The Norwegian University of Tromso Center for Sami Studies is at the forefront of Sami advocacy, research, sustainability studies, education, and cultural preservation. The University offers specialized degrees, hosts lectures, steers committees, holds forums, provides multilingual courses, and awards grants to scholars and organizations. Much of their efforts are aimed specifically at sustaining and studying the Sami culture.

This year the center is offering or supporting a number of groundbreaking and exciting new programs. Three of the most recent programs to be established are a new Masters degree in indigenous studies, fellowships, and a comprehensive study of reindeer husbandry and the threats facing this way of life. The Masters program will be taught in English in an effort to attract students from around the world. It offers comparative perspectives, grounded in research-based experience on issues faced by the Sami and other indigenous groups, many areas of which are unique to the University of Tromso. It is thought to be the first program of its kind, and the University plans to begin accepting applications in March 2003, with a start date for the program in August 2003. Frequently updated information on these programs is available here.
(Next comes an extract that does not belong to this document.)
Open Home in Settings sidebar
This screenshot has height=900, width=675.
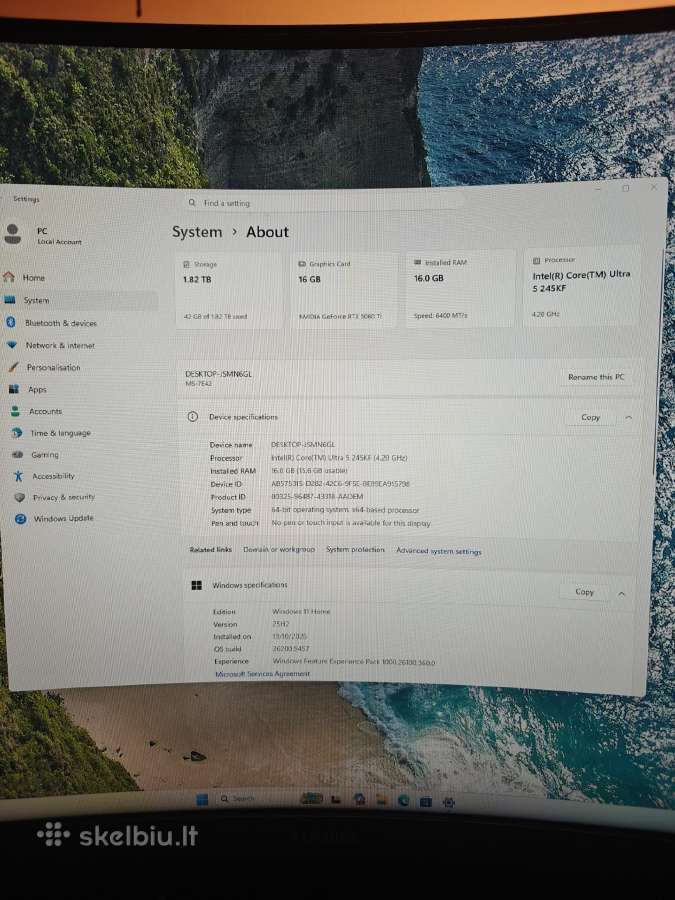point(34,278)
In support of the new Masters program, the NORAD Fellowship provides scholarships for students from developing countries to study at the Masters level in Norway. This program is administered by SIU, a Norwegian public agency that promotes multi-cultural cooperation in education, and is a new vehicle for Norway to contribute to competence building and institutional development in the South. NORAD fellows are invited to a week of discussions at a Winter Seminar in Gausdal during the first week of 2003. There they will discuss a range of topics related to the NORAD program, offering an opportunity for students to come together and share with each other their own particular backgrounds and perspectives.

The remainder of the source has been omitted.